#### WORK TASK:
Only a number is required: the count of lines in the material below that contain "agent".

#### DATA SUPPLIED:
[Start of Attachment]
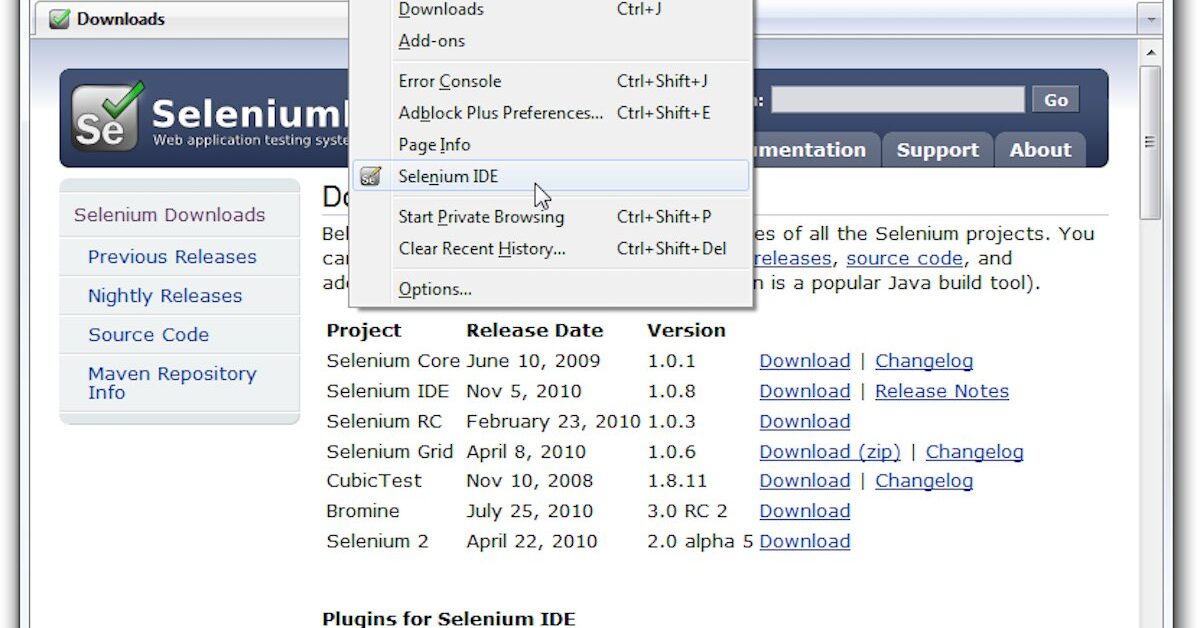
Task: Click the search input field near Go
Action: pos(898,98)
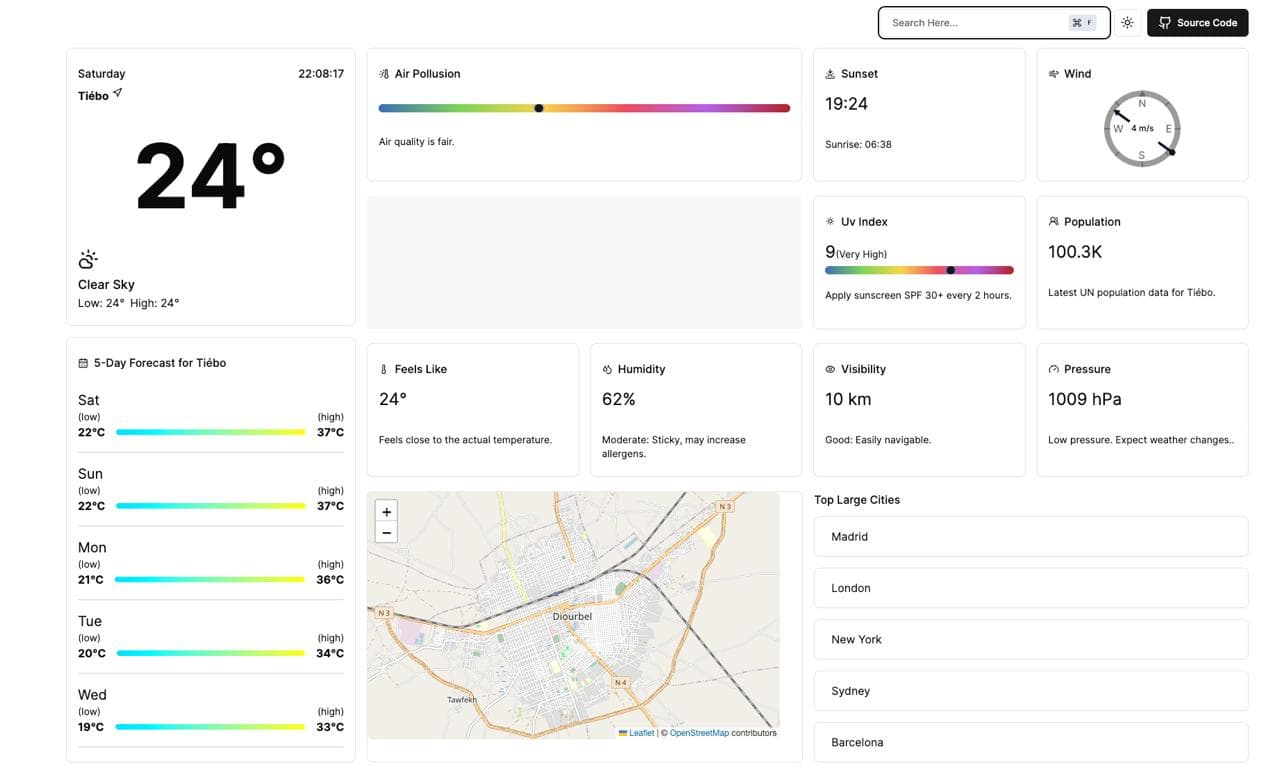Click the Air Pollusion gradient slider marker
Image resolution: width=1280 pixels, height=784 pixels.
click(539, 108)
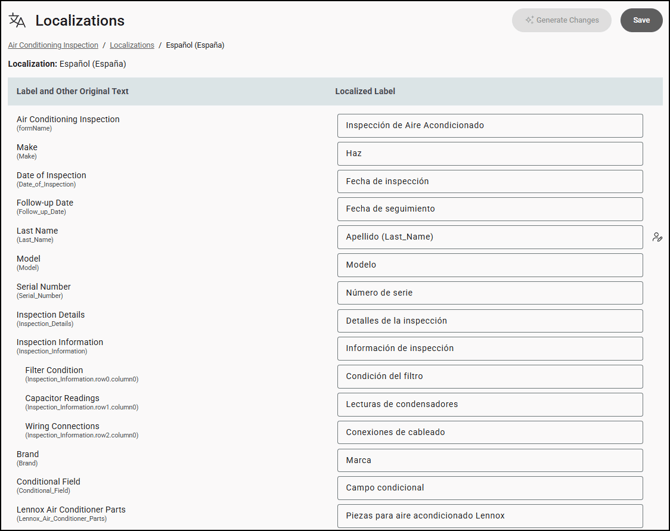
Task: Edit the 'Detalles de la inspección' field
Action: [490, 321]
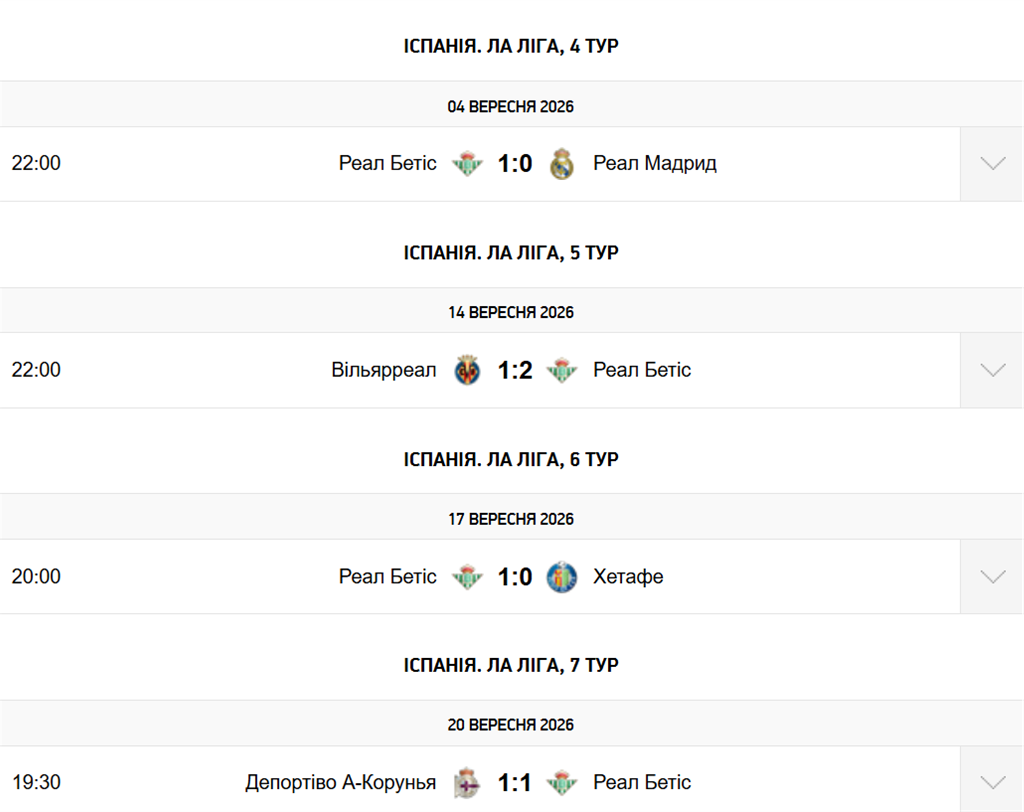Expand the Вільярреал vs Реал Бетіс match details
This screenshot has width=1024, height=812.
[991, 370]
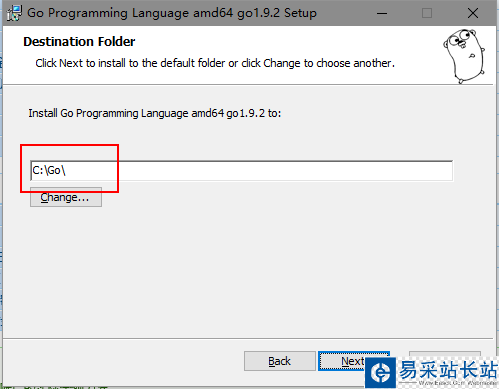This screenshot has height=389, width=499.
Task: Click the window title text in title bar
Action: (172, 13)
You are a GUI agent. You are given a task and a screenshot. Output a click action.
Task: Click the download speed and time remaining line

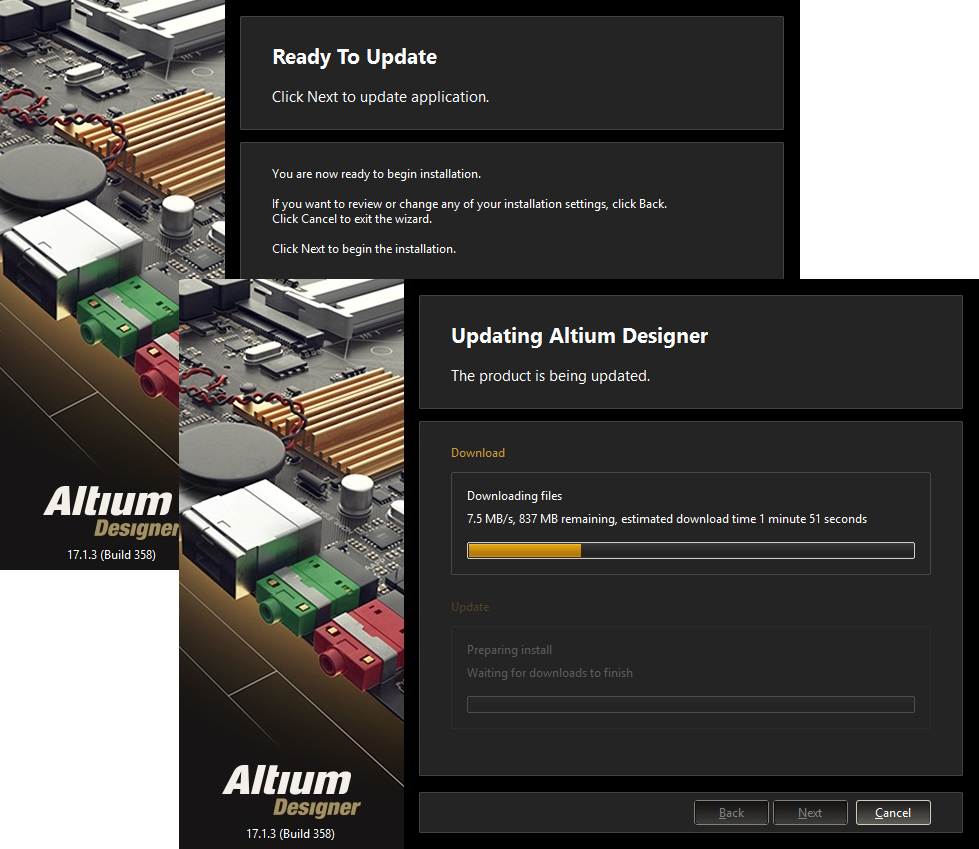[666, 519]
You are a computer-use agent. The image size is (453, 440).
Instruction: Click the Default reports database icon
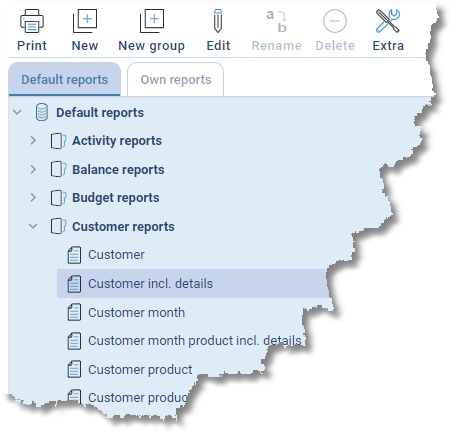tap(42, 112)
[End of Attachment]
[Start of Attachment]
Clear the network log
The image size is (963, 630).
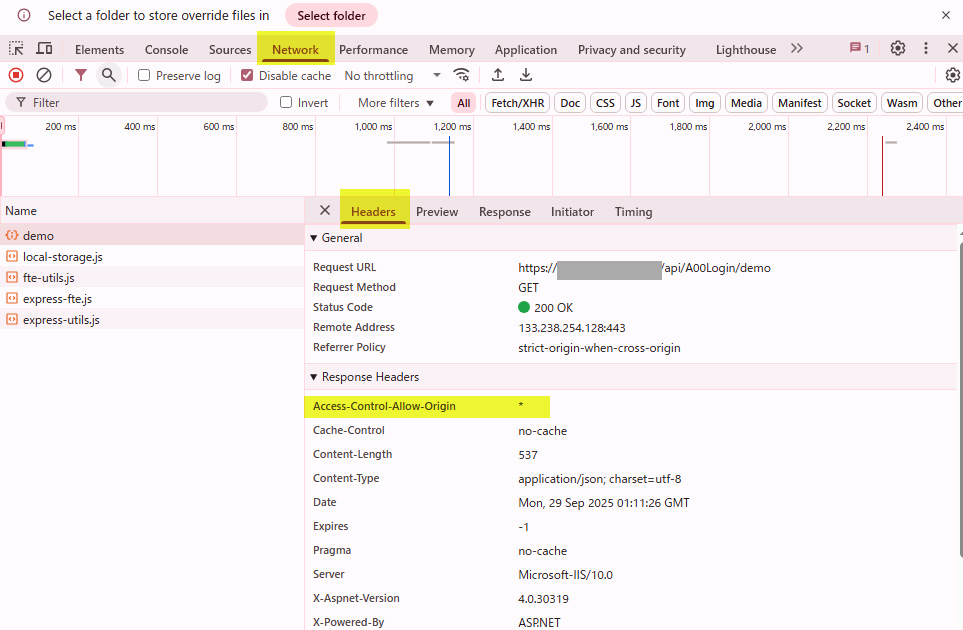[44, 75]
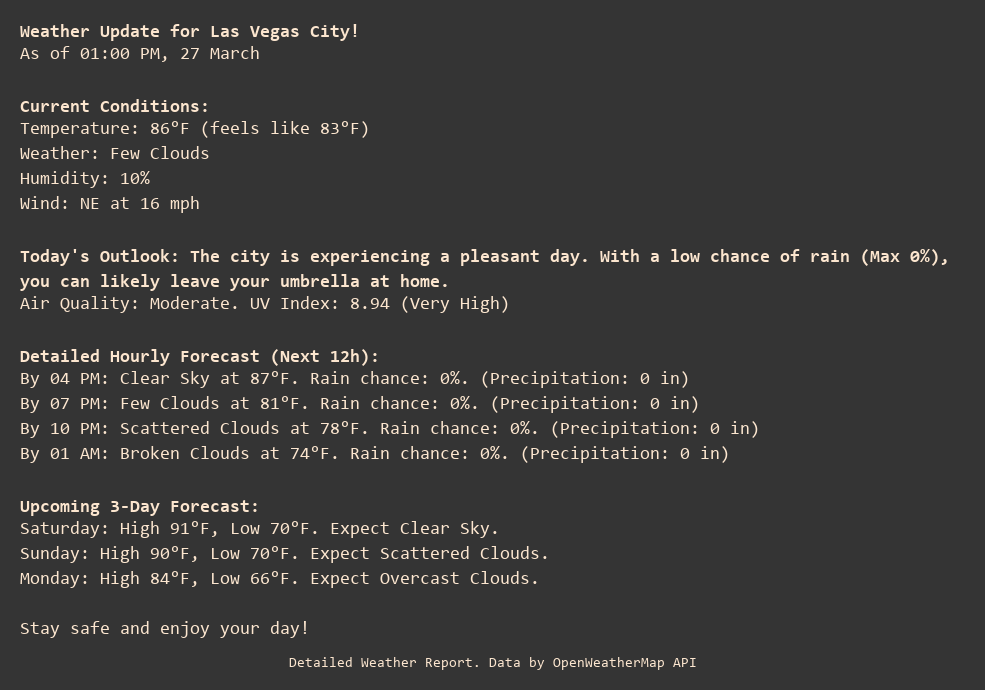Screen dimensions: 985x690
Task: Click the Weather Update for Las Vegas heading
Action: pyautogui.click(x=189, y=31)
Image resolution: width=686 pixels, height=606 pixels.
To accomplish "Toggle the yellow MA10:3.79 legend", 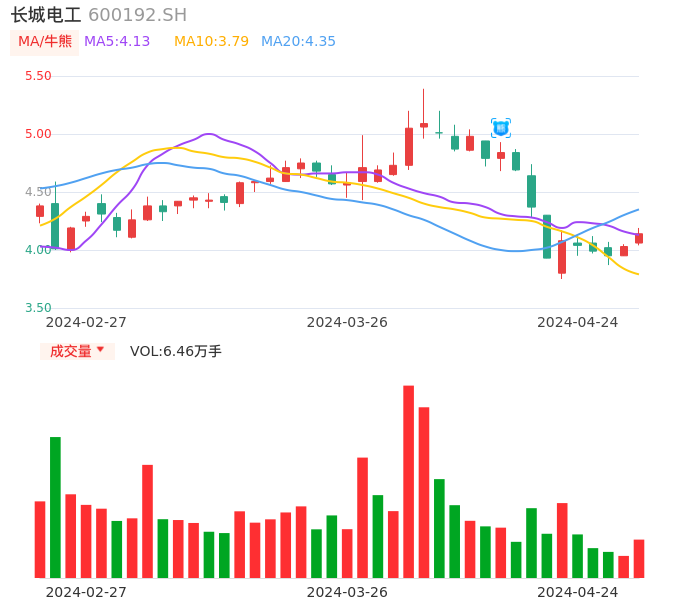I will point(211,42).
[End of Attachment]
[Start of Attachment]
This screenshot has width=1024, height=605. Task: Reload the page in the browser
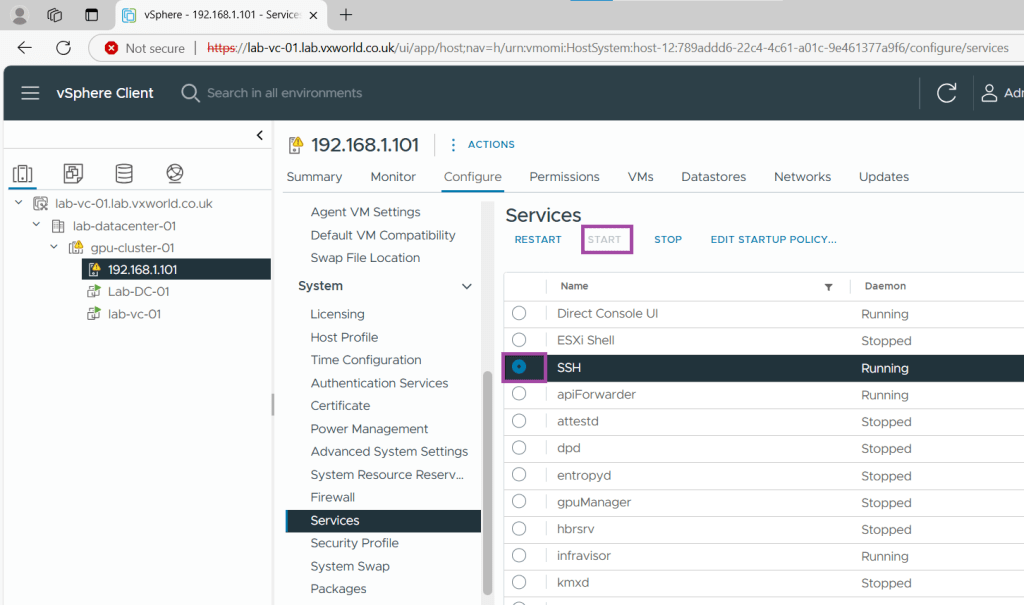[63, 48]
[End of Attachment]
#### SOLUTION:
2